Hasta la Eurocopa preguntando por quién doblan las campanas

Del Bosque bloqueó la necesaria e imprescindible renovación en la selección. Lo hizo plenamente consciente (soy de los que creen que, más allá de ser un buen tipo, Vicente sigue sabiendo de fútbol) de que los cambios eran necesarios para sostener el nivel competitivo de España, convertida por mor del éxito cosechado cuatro años antes en el principal y más apetitoso rival de todos los participantes en el Mundial, empezando por la propia anfitriona. Del Bosque elaboró una lista cobarde y bienqueda en parte como homenaje a la generación que le había conseguido el marquesado, sí, pero también por pura y dura comodidad. Acaso pensara el seleccionador que llevando a los mismos tendría todas las de ganar puesto que si, como al final ha sucedido, la participación española devenía en catástrofe el común de los mortales echaría la culpa a los jugadores salvando al prestigioso entrenador.

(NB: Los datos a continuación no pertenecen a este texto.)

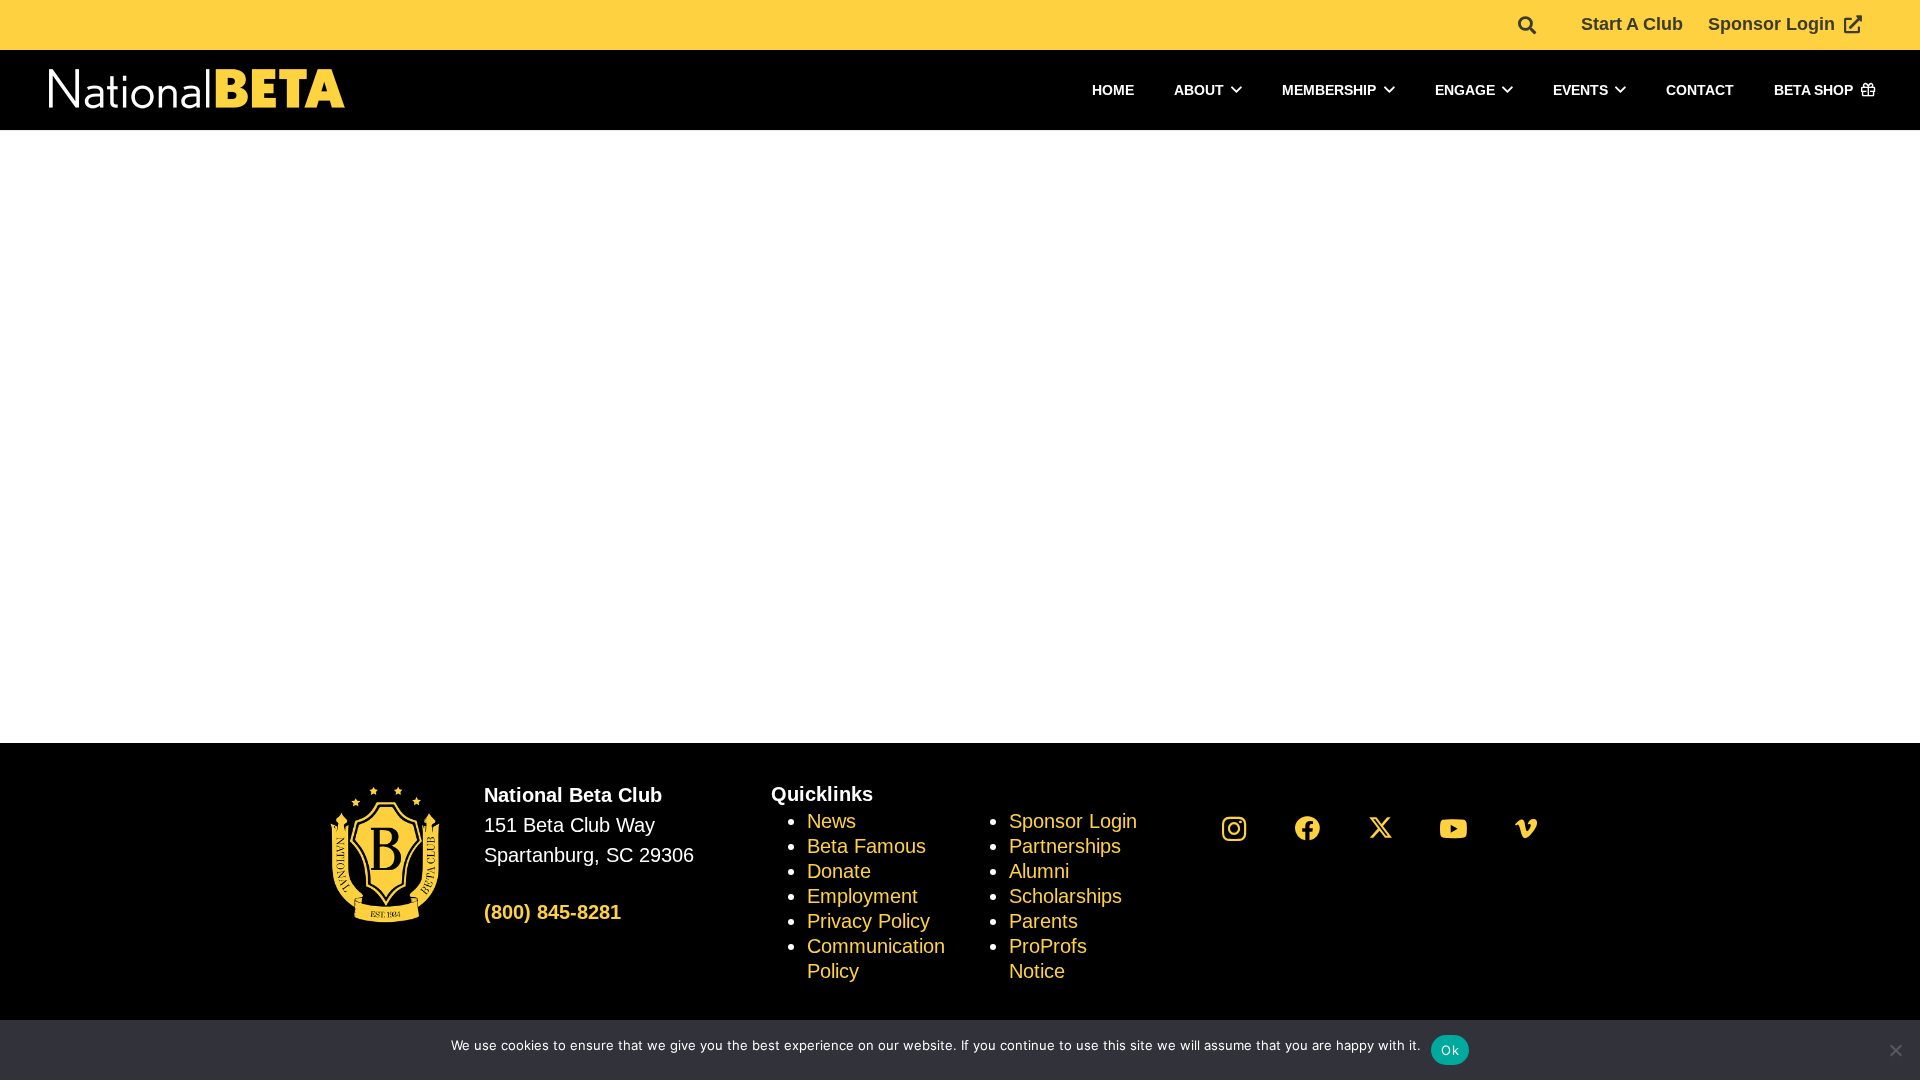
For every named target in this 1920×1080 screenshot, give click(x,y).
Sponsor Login (1073, 821)
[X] (1380, 828)
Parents (1043, 921)
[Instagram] (1234, 828)
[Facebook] (1307, 828)
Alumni (1039, 871)
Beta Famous (866, 846)
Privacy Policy (868, 921)
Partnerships (1065, 846)
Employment (862, 896)
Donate (839, 871)
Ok (1450, 1050)
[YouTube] (1453, 828)
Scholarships (1065, 896)
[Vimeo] (1526, 828)
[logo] (195, 90)
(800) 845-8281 (552, 912)
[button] (1527, 25)
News (831, 821)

Sin embargo la situación se ha salido tanto de madre que el naufragio no ha respetado a nadie, tampoco a Del Bosque, colocado por la afición en el epicentro mismo de un terremoto deportivo generado por su dontancredismo. Estoy seguro de que Vicente vio desde lejos el iceberg y, aún así, entre ponerse una vez colorado con jugadores que lo habían sido todo pero que llegaban a Brasil con el físico muy limitado o cien amarillo, escogió esto último. Como el capitán Edward John Smith mantuvo la misma velocidad e idénticas coordenadas con el consiguiente hudimiento del Titanic español. Por eso resultó tan profundamente descorazonador el mensaje de Jorge Pérez cuando, con las mujeres y los niños saltando de la embarcación, advirtió sin un ligero asomo de duda en sus palabras que el seleccionador continuaría si él quería.

Y, tal y como nos temíamos quienes queremos lo mejor para nuestro equipo nacional, parece que Vicente del Bosque González está dispuesto a seguir pese al estropicio causado. La paradoja está sin lugar a dudas al nivel de una federación tan caótica e inmovilista como la que, desde que Mijaíl Gorbachov fuera elegido por unanimidad Presidente del Presidium del Sóviet Supremo, preside Angel María Villar, y consiste en pensar que quien impidió la renovación pueda ahora empezar a conducirla de repente. De ser así, que ya digo que tiene toda la pinta, de Del Bosque se dirá dentro de un tiempo que supo llegar al cargo con elegancia y reconociendo la labor de su antecesor implicándole con acierto en las victorias cosechadas tanto en 2010 como en 2012 pero que, llegado el momento, no supo irse. Una pena porque su proyecto nacerá muerto. Y Del Bosque se tirará dos años preguntando por quién doblan las campanas.